# start of EXTRACTED DATA

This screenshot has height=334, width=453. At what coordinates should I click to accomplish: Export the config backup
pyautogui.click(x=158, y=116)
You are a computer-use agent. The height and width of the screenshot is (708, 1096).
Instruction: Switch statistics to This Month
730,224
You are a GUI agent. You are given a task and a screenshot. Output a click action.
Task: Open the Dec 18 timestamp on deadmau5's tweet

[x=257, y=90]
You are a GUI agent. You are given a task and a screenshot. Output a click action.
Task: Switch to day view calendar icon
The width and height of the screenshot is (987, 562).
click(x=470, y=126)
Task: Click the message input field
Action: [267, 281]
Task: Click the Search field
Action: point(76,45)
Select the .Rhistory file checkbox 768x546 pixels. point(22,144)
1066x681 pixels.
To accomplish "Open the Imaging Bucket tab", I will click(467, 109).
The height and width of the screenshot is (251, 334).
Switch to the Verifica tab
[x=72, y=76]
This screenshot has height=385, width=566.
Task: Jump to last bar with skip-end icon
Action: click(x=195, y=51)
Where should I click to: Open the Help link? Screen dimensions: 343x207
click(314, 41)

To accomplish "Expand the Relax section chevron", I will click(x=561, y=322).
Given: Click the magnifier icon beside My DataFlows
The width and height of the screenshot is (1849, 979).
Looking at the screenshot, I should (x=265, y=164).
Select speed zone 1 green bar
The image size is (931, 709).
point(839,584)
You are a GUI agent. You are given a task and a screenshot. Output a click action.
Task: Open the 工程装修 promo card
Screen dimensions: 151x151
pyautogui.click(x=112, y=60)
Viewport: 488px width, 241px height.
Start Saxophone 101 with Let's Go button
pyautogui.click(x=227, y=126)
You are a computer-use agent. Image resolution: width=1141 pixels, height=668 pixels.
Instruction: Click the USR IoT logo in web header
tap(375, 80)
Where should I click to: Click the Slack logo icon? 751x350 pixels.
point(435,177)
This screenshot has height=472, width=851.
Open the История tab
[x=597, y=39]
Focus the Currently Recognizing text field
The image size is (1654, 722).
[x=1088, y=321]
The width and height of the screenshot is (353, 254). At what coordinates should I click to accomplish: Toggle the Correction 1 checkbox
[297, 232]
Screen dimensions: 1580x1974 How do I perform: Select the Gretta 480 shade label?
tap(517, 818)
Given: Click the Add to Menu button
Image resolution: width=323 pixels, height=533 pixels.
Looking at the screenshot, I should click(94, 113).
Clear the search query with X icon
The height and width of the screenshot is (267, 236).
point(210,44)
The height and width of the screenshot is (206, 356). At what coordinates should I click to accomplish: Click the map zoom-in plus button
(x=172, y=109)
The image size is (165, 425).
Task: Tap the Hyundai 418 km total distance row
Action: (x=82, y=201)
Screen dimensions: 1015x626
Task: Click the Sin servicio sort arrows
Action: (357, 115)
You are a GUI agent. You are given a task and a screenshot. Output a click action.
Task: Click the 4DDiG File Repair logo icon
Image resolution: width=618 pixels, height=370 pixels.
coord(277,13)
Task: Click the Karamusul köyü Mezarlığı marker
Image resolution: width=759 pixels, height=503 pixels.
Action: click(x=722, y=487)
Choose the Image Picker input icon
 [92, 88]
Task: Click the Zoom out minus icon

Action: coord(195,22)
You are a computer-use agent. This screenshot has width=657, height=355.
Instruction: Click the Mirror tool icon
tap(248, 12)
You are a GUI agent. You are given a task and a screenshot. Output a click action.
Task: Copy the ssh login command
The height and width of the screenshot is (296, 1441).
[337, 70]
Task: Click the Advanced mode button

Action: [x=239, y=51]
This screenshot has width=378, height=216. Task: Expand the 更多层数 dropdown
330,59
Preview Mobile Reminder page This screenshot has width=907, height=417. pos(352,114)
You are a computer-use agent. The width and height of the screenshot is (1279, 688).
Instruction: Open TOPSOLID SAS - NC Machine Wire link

# end of EXTRACTED DATA

__YOUR INSTRUCTIONS__
Return all of the lines above, unchanged, across every item.

__RESPONSE BELOW__
This screenshot has height=334, width=453. At what coordinates should I click to accomplish: Export the config backup
pyautogui.click(x=158, y=116)
You are a computer-use agent. The height and width of the screenshot is (708, 1096).
Instruction: Switch statistics to This Month
730,224
You are a GUI agent. You are given a task and a screenshot. Output a click action.
Task: Open the Dec 18 timestamp on deadmau5's tweet

[x=257, y=90]
You are a GUI agent. You are given a task and a screenshot. Output a click action.
Task: Switch to day view calendar icon
The width and height of the screenshot is (987, 562).
click(x=470, y=126)
Task: Click the message input field
Action: [267, 281]
Task: Click the Search field
Action: point(76,45)
Select the .Rhistory file checkbox 768x546 pixels. point(22,144)
1066x681 pixels.
To accomplish "Open the Imaging Bucket tab", I will click(467, 109).
The height and width of the screenshot is (251, 334).
Switch to the Verifica tab
[x=72, y=76]
This screenshot has height=385, width=566.
Task: Jump to last bar with skip-end icon
Action: click(x=195, y=51)
Where should I click to: Open the Help link? Screen dimensions: 343x207
click(314, 41)

To accomplish "Expand the Relax section chevron", I will click(x=561, y=322).
Given: Click the magnifier icon beside My DataFlows
The width and height of the screenshot is (1849, 979).
Looking at the screenshot, I should (x=265, y=164).
Select speed zone 1 green bar
The image size is (931, 709).
point(839,584)
You are a GUI agent. You are given a task and a screenshot. Output a click action.
Task: Open the 工程装修 promo card
Screen dimensions: 151x151
pyautogui.click(x=112, y=60)
Viewport: 488px width, 241px height.
Start Saxophone 101 with Let's Go button
pyautogui.click(x=227, y=126)
You are a computer-use agent. Image resolution: width=1141 pixels, height=668 pixels.
Instruction: Click the USR IoT logo in web header
tap(375, 80)
Where should I click to: Click the Slack logo icon? 751x350 pixels.
point(435,177)
This screenshot has height=472, width=851.
Open the История tab
[x=597, y=39]
Focus the Currently Recognizing text field
The image size is (1654, 722).
[x=1088, y=321]
The width and height of the screenshot is (353, 254). At what coordinates should I click to accomplish: Toggle the Correction 1 checkbox
[297, 232]
Screen dimensions: 1580x1974 How do I perform: Select the Gretta 480 shade label?
tap(517, 818)
Given: Click the Add to Menu button
Image resolution: width=323 pixels, height=533 pixels.
Looking at the screenshot, I should click(94, 113).
Clear the search query with X icon
The height and width of the screenshot is (267, 236).
point(210,44)
The height and width of the screenshot is (206, 356). At what coordinates should I click to accomplish: Click the map zoom-in plus button
(x=172, y=109)
The image size is (165, 425).
Task: Tap the Hyundai 418 km total distance row
Action: (x=82, y=201)
Screen dimensions: 1015x626
Task: Click the Sin servicio sort arrows
Action: (357, 115)
You are a GUI agent. You are given a task and a screenshot. Output a click action.
Task: Click the 4DDiG File Repair logo icon
Image resolution: width=618 pixels, height=370 pixels.
coord(277,13)
Task: Click the Karamusul köyü Mezarlığı marker
Image resolution: width=759 pixels, height=503 pixels.
Action: click(x=722, y=487)
Choose the Image Picker input icon
 [92, 88]
Task: Click the Zoom out minus icon

Action: coord(195,22)
You are a computer-use agent. This screenshot has width=657, height=355.
Instruction: Click the Mirror tool icon
tap(248, 12)
You are a GUI agent. You are given a task and a screenshot. Output a click action.
Task: Copy the ssh login command
The height and width of the screenshot is (296, 1441).
[337, 70]
Task: Click the Advanced mode button

Action: [x=239, y=51]
This screenshot has width=378, height=216. Task: Expand the 更多层数 dropdown
330,59
Preview Mobile Reminder page This screenshot has width=907, height=417. pos(352,114)
You are a computer-use agent. The width and height of the screenshot is (1279, 688).
Instruction: Open TOPSOLID SAS - NC Machine Wire link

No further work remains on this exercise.